Barely two weeks after LCD Soundsystem released their first song in more than five years, “Christmas Will Break Your Heart,” David Bowie, the idol of LCD mastermind and sole consistent member James Murphy, died.
Murphy memorializes Bowie on LCD Soundsystem’s new album, “American Dream,” with the closing track “Black Screen,” in which he expresses his profound regret that he failed to make more of their shared time. (Murphy was a collaborator on Bowie’s final album “Blackstar,” released just before he died.) The song, twelve minutes long, is paced by a pattering drum beat and pulsing, booming synthesizer—synthesizers which channel some of the more ambient and inaccessible portions of Bowie’s Berlin Trilogy—before it spirals into an ambling keyboard outro that concludes the album.
That Murphy would be so clichéd as to conclude his band’s first studio album in seven years with a borderline sappy ode to one of his heroes (Murphy holds only Lou Reed in higher regard) should not be surprising, as LCD Soundsystem’s discography is constructed in large part upon allusion and homage to legends such as Bowie, Reed, New Order, Talking Heads, Can, Brian Eno and a myriad of other artists.

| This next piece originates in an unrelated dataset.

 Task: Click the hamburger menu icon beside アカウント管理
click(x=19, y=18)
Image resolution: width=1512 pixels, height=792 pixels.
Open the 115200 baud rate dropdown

What makes Murphy’s clichés so audacious, however, is how he can fall victim to them for four straight albums and still make them sound fresh and new—even after leaving his listeners with seven years to ruminate on them. On “American Dream,” LCD does not change, retains the same magic that gave the band’s first three albums such acclaim.
The opener, “Oh Baby,” wastes no time in hitting the listener hard with heartbreak and manages to incorporate some of the best aspects of two of LCD’s most (rightfully) famous songs, “All My Friends” and “Someone Great.” After a minimalist industrial drum part that further simplifies the famous two-note piano intro to “All My Friends,” rich synthesizer trills back Murphy’s heartfelt vocal—at the end of the song, “[His] love life stumbles home.” Rich and plainly sung so as to make its lyrics universal, it could have been lifted straight out of the opening credits of a John Hughes movie.
In a seven years of absence, Murphy seems only to have grown more and more self-referential, as several songs on American Dream echo earlier LCD classics. “Tonite,” one of the most conventional dance songs on the album, has the same intentionally shallow sound and almost spoken word vocal as “Pow Pow,” off 2010’s “This Is Happening,” all over gaseous bass synth that hearkens back to the band’s eponymous 2005 debut.
Better yet, “Other Voices” sounds like “Sound of Silver”’s “Us V Them,” and channels the same paranoia. Murphy repeatedly rasps a pseudo-chorus of “You’re still a pushover for passionate people” over cowbell and blistering synthesizer until more-or-less full-time band member Nancy Whang delivers a soulless monologue that sounds like a third-person narration of the band’s break-out hit, “Losing My Edge.”
Other songs seem to tread new ground before retreating to familiar sounds, with the ominous “How Do You Sleep?,” a taunt ostensibly aimed at the co-founder of Murphy’s label DFA Records, Tim Goldsworthy. Over post punk-flavored tribal drums, sparkling arpeggiator and tremolo strings, Murphy screams about—what else?—his regrets and memories of a past acquaintance. Eventually, booming synths enter the song before a clattery, snare-heavy drum track lifted straight out of “Dance Yrself Clean” slaps itself into shape to turn the nine-minute opus into a dance track.
Other highlights include the single “Call the Police,” a bass guitar-driven song that sounds like the natural evolution of some of the shorter punk songs found on the band’s debut. A cascading guitar line anchors the song, while Murphy’s admittedly high-and-low lyrics reference Neil Young (“We all, we all, we all, we all know this is nowhere”), wryly comment on gender roles (“Wear your makeup like a man”) and questionably mention how arguing about Jewish history “gives him the blues.”
Despite the familiarity of sounds on the album, Murphy’s infectious hooks and wry lyrics give new life to what could easily have been a mailed-in, retread reunion, and result in what may be the band’s strongest work to date. The same LCD Soundsystem that left the public eye six years ago fell right back into what they were famous for doing with “American Dream,” and hardly missed a step.